What’s up with the computer malware in Italy?
Since December 11 there have been 574 attacks on my server from machines in Italy. Of those 574 machines 561 (98%) have attempted to hack my WordPress blog via the /wp-login.php URI, 12 have attempted to hack my SSH server, and one was an attempt to exploit a router bug (the “GET /tmUnblock.cgi” exploit). To put this in perspective during the same period there were a total of 54 attacks of /wp-login.php from countries other than Italy. Fully 91% of the WordPress login attacks have originated from Italy rather than China or the USA.

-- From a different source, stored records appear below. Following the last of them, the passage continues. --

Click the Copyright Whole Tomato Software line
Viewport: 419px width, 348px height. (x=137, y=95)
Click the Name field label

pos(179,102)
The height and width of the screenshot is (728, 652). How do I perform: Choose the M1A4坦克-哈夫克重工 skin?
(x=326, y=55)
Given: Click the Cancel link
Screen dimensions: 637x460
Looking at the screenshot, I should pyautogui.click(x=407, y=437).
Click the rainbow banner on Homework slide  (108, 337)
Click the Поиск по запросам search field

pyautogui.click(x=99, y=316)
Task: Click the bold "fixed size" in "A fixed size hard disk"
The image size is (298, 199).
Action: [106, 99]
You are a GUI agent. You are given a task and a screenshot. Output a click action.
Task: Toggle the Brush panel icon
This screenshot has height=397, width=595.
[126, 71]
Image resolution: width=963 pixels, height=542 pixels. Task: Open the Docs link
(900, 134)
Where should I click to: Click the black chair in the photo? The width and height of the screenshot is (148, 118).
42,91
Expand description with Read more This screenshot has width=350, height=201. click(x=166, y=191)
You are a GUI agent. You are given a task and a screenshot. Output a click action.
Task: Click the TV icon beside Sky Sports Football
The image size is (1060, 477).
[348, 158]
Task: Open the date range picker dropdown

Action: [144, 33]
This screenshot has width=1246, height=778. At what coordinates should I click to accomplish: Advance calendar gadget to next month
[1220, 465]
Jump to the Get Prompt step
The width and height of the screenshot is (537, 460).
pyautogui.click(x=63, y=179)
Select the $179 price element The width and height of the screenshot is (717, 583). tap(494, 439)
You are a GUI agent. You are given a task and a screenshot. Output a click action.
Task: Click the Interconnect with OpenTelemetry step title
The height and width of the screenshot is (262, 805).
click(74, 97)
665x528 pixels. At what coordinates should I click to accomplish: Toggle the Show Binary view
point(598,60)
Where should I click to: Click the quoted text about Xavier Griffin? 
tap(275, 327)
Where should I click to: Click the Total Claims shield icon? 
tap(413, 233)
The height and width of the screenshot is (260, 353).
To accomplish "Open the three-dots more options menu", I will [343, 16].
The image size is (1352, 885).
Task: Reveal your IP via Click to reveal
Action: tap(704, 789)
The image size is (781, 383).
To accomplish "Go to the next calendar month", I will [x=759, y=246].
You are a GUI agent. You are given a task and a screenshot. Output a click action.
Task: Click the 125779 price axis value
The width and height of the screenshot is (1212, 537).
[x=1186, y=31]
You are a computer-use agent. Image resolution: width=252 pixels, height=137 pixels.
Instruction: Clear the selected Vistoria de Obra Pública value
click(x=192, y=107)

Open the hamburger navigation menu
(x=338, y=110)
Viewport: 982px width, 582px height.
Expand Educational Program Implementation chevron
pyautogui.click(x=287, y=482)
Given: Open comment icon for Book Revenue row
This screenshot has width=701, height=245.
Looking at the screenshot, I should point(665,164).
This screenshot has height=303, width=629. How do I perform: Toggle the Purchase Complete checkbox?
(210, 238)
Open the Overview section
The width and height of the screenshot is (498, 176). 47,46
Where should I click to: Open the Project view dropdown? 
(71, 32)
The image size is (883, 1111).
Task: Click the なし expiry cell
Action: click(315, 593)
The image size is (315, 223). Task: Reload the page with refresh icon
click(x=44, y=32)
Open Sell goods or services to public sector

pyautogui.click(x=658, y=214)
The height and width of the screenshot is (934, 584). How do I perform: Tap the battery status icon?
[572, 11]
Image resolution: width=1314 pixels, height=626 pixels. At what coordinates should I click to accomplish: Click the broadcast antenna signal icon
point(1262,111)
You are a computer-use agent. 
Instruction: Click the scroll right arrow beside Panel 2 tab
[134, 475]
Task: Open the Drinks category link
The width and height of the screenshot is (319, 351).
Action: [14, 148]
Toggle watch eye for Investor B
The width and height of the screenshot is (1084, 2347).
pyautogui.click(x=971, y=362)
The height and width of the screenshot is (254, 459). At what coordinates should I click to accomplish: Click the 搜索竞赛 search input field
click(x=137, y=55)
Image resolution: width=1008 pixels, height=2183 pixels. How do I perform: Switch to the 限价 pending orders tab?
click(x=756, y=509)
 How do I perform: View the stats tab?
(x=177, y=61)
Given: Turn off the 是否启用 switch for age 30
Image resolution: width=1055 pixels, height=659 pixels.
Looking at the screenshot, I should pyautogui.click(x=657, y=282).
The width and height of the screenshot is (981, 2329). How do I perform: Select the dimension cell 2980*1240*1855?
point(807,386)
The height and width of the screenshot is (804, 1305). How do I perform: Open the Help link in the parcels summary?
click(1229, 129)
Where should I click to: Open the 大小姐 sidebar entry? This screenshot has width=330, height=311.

Ignoring the first two days of the attack (when it was ramping up) I’ve seen an average of 72 new computers in Italy try to hack into my WordPress blog each day.
Update 2014-12-28: I continue to see many computers from IP addresses in Italy attempt to probe my WordPress blog for vulnerable account data. Italy now has 1199 addresses blacklisted which is more than the USA and China combined (474 and 603 respectively). I’d love to know what evil piece of malware has managed to turn so many computers in Italy into a force for evil.
Update 2015-04-20: The attacks from Italy continue unabated with 2415 IP addresses blocked — ten times the second-place country. See my article about [“Configuring WordPress to reject bogus wp-login.php requests”](/2015/04/configuring-wordpress-to-reject-bogus-wp-login-php-requests/) for a simple way to reject these requests via your `.htaccess` file.
Update 2015-05-18: The attack from Italy abated a couple of weeks ago. It seems unlikely the approximately 3,000 computers located in Italy that I saw make this specific attack in the past six months have been cleansed of malware. More likely is whomever owns that particular botnet has told those computers to focus their attacks elsewhere.